PROBLEM STATEMENT: Your output should consist of the data, copied exactly.

PROVIDED DATA:
**********

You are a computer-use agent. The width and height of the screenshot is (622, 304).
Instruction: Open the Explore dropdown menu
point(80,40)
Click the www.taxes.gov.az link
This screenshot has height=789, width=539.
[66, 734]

**********

EXERCISE RESPONSE:
You are a computer-use agent. The width and height of the screenshot is (622, 304).
Instruction: Open the Explore dropdown menu
point(80,40)
Click the www.taxes.gov.az link
This screenshot has height=789, width=539.
[66, 734]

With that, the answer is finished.